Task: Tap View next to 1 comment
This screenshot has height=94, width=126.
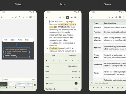Action: tap(33, 80)
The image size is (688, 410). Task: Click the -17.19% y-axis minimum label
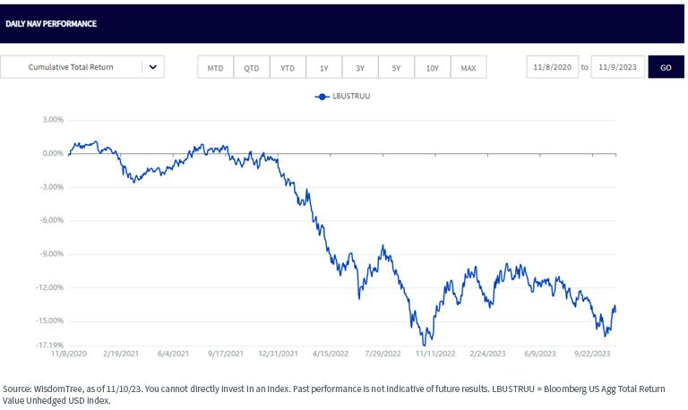tap(49, 346)
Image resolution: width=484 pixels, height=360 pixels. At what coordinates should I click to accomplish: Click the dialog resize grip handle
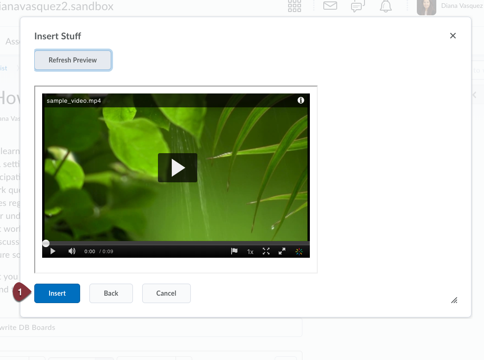pos(454,300)
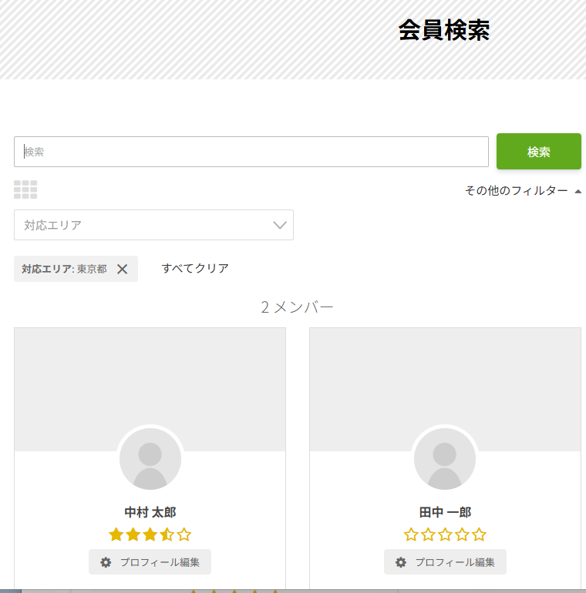This screenshot has width=586, height=593.
Task: Click the grid view layout icon
Action: [25, 189]
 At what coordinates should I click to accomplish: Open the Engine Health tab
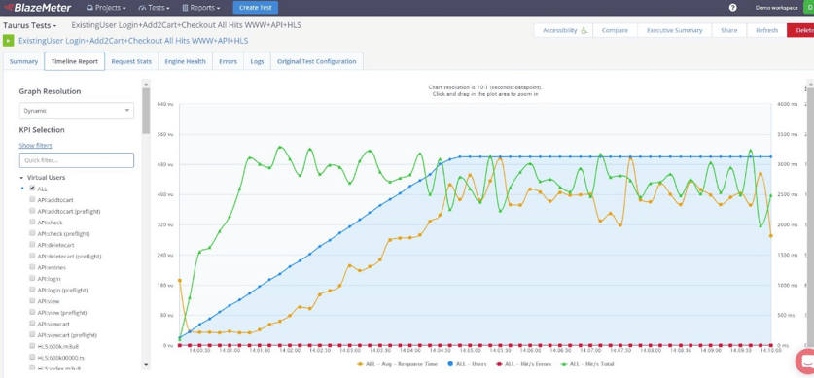(186, 61)
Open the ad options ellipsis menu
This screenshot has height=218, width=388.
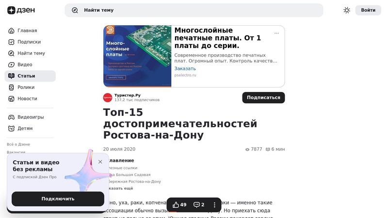point(276,33)
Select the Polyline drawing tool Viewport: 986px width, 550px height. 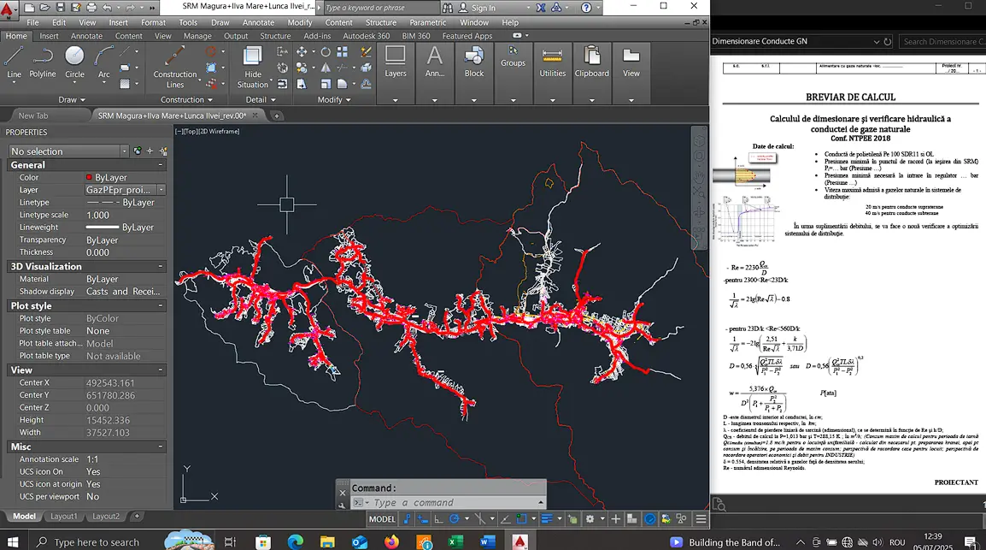coord(44,64)
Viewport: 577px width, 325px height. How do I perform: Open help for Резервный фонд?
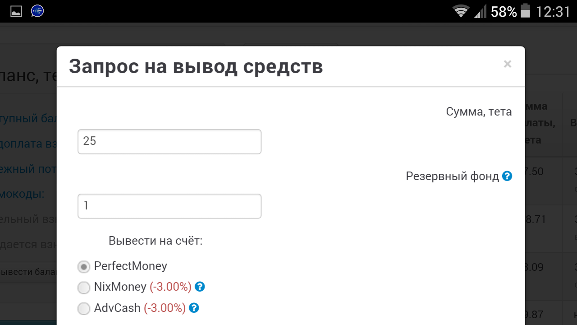(x=507, y=176)
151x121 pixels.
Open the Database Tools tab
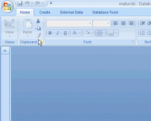coord(105,12)
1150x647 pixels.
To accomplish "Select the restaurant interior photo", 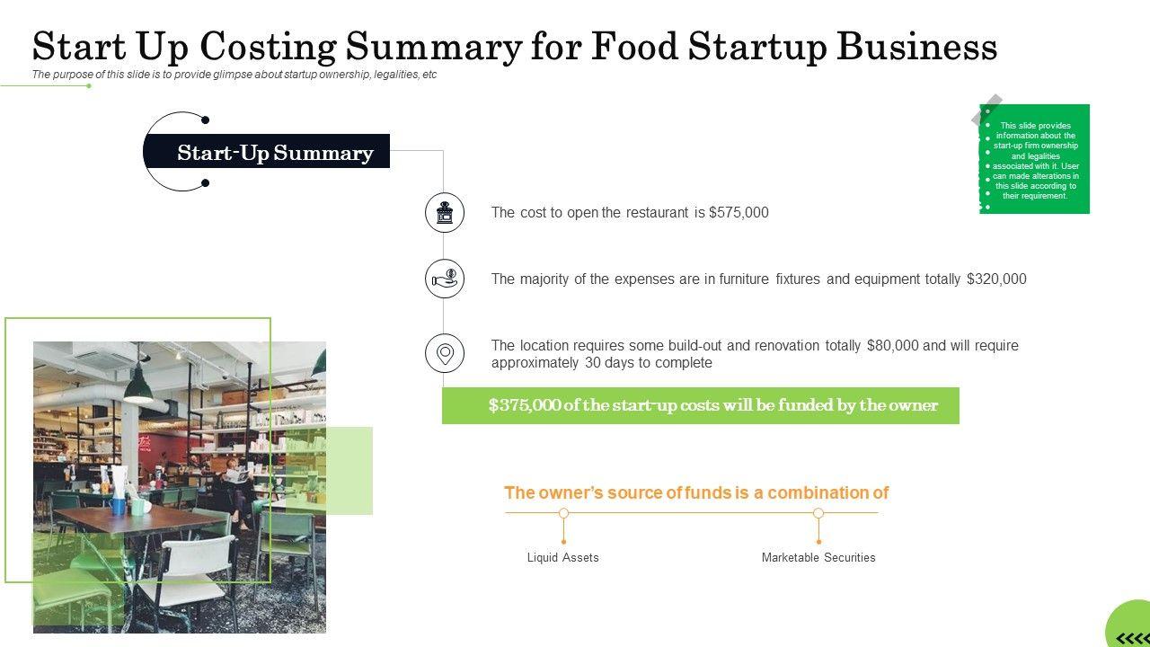I will pyautogui.click(x=180, y=485).
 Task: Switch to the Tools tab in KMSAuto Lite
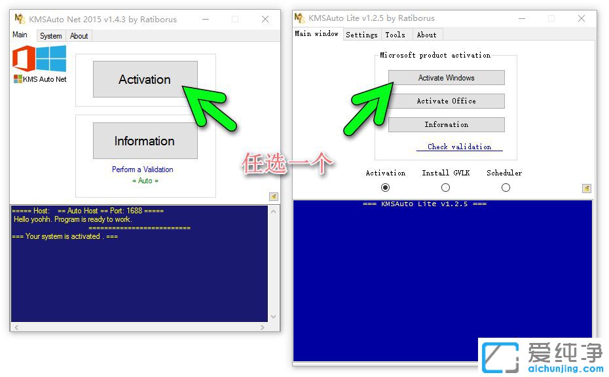395,35
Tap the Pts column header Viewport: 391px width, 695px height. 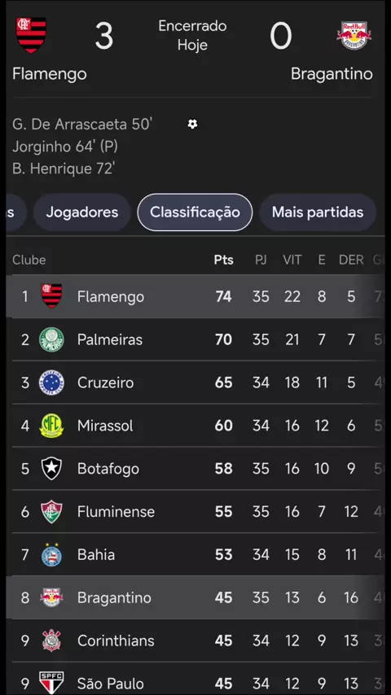pos(224,260)
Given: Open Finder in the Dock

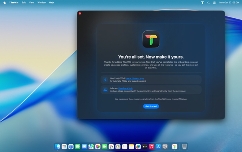Looking at the screenshot, I should tap(57, 147).
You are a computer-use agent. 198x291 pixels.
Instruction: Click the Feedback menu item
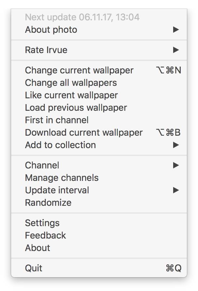[x=45, y=236]
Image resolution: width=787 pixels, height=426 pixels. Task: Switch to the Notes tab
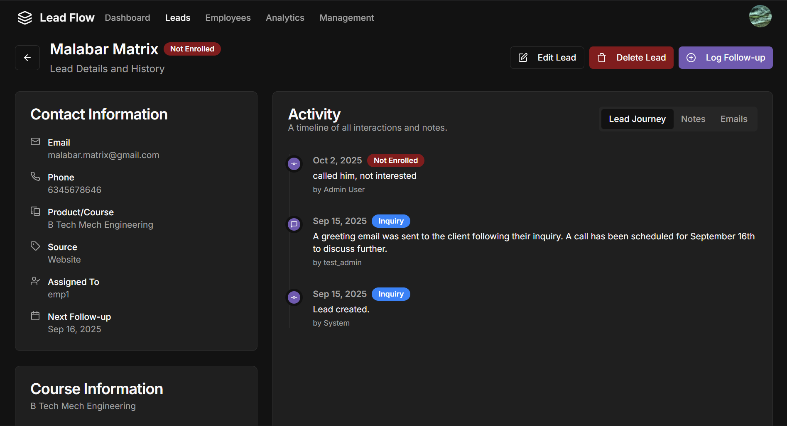pos(693,119)
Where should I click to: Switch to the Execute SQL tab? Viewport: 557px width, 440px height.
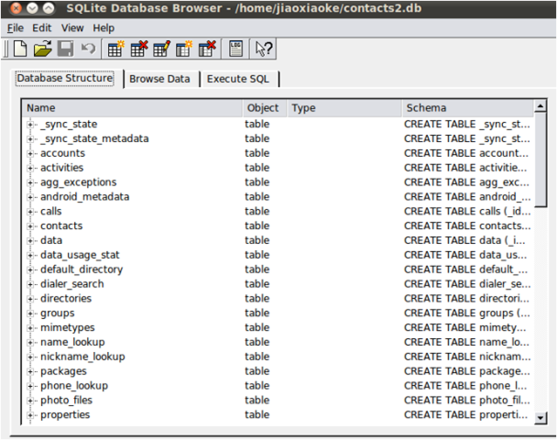coord(238,79)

* _Exercise goal_: Transcribe the entries from their first line to the line that holds "Open the ad options ellipsis menu", both included, and skip every picture.

* _Written response_:
Task: Tap View next to 1 comment
This screenshot has height=94, width=126.
Action: tap(33, 80)
The image size is (688, 410). Task: Click the -17.19% y-axis minimum label
tap(49, 346)
Image resolution: width=484 pixels, height=360 pixels. At what coordinates should I click to accomplish: Click the dialog resize grip handle
pos(454,300)
This screenshot has width=586, height=593.
Task: Click the grid view layout icon
Action: [25, 189]
 At what coordinates should I click to accomplish: Open the Engine Health tab
(186, 61)
Open the ad options ellipsis menu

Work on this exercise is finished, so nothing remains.